The standard evaluation input format is a dictionary object, and the dictionary has the following key names:

  • y_true: The ground-truth value, the format is the same as the y in the input.

  • y_pred: The prediction value, the format is the same as the y in the input.

Trajectory Location prediction

The standard data input format is a dictionary-like Batch object instance. The key names of this object are as follows:

  • history_loc: Historical trajectory location information, shape = (batch_size, history_len), history_len is the length of the historical trajectory.

  • history_tim: Historical trajectory time information, shape = (batch_size, history_len).

  • current_loc: Current trajectory location information, shape = (batch_size, current_len), current_len is the length of the current trajectory.

  • current_tim: Current trajectory time information, shape = (batch_size, current_len).
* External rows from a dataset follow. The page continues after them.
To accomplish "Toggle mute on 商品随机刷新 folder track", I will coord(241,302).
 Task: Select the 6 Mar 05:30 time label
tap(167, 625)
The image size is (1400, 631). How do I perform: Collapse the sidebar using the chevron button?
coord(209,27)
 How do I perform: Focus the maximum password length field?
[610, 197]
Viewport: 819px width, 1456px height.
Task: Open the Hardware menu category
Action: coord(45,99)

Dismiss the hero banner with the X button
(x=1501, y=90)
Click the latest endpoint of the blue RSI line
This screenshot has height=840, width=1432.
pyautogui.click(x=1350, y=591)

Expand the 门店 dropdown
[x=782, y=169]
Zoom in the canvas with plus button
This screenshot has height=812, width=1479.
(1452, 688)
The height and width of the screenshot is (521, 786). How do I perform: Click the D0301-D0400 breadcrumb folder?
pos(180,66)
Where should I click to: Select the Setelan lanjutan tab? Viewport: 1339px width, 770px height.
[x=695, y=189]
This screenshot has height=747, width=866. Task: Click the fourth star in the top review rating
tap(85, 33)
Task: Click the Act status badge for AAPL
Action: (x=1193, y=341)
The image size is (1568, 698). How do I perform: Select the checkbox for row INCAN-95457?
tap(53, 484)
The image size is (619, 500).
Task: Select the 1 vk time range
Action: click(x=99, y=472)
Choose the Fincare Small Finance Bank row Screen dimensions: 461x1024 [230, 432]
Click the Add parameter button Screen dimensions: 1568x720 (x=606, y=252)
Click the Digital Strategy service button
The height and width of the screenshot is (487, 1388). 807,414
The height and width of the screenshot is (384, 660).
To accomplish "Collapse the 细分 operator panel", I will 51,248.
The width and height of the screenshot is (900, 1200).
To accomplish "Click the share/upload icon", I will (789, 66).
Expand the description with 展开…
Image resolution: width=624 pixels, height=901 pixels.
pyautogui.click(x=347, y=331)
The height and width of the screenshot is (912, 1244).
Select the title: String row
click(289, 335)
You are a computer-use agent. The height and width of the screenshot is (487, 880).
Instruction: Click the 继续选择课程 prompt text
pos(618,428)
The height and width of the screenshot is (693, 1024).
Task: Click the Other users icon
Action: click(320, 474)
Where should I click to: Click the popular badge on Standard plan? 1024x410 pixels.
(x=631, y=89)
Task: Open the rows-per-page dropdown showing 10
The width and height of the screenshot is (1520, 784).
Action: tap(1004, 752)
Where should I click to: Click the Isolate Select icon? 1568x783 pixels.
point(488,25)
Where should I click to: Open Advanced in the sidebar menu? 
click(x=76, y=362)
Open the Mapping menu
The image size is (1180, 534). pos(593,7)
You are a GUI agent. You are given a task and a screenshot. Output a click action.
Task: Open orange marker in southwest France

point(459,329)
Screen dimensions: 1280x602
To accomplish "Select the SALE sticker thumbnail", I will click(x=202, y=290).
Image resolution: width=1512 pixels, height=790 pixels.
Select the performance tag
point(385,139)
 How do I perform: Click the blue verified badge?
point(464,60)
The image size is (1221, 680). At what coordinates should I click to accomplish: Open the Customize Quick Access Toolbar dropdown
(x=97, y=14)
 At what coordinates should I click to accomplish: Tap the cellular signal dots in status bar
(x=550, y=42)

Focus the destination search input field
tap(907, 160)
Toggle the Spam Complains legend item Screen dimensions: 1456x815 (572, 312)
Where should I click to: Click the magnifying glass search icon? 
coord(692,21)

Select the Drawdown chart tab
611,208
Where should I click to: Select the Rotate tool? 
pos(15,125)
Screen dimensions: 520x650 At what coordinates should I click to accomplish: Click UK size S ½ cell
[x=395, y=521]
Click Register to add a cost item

  • uid: The id of the user for each trajectory, shape = (batch_size).

  • target: Expected next hop location, shape = (batch_size) .

The standard evaluation input format is a dictionary object, and the dictionary has the following key names:

  • uid: The id of the user for each trajectory, shape = (batch_size).

  • loc_true: Expected next hop location, shape = (batch_size).

  • loc_pred: Model prediction output, shape = (batch_size, output_dim).

Map Matching

The standard data input format is a dictionary. The key names of this object are as follows:

  • trajectory: The format of trajectory can be denoted as {"usr_id":{"traj_id":{numpy.ndarray}}}. That is to say, the key of trajectory is usr_id. Each usr_id has a dictionary, the key of which is traj_id. for each traj_id, there’s anumpy.ndarray, representing a sequence of chronologically ordered spatial points sampled from a continuously moving object, with columns=(index,longitude,latitude,time) or columns=(index,longitude,latitude). The length of trajectory is noted as num_sample.

  • rd_nwk: A road network with type networkx.classes.digraph.DiGraph.

  • route: The format of route can be denoted as {"usr_id":{"traj_id":{numpy.ndarray}}}. It is similar to trajectory. The value of route is a numpy.ndarray of geo_id with shape=(num_road,), representing ground truth. num_road is the length of real route.

The standard evaluation input format is a dictionary object, and the dictionary has the following key names:

  • result: The format of result is almost the same as that of route in standard data input. The value of result is a numpy.ndarray of geo_id with shape=(num_sample,), representing matching result. num_sample is the number of GPS samples in the trajectory.

  • route: As depicted in standard data input.

  • rd_nwk: As depicted in standard data input.

Estimated Time of Arrival

The standard data input format is a dictionary-like Batch object instance. The key names of this object are as follows:

  • current_loc/(current_longi, current_lati): Trajectory location information, shape = (batch_size, traj_len), traj_len is the length of the trajectory.

  • uid: The id of the user for each trajectory, shape = (batch_size).

  • timeid(weekid): Time information when the trajectory starts, shape = (batch_size).

  • dist: The total distance of the trajectory, shape = (batch_size).

  • Other information, such as current_dis(the distance from starting point to current point, shape = (batch_size, traj_len)), current_state(the current taxi state is available or unavailable, shape = (batch_size, traj_len)). (Optional)

The standard evaluation input format is a dictionary object, and the dictionary has the following key names:

  • y_true: The real travel time from starting point to finishing point, shape = (batch_size).

  • y_pred: The predicted travel time from starting point to finishing point, shape = (batch_size).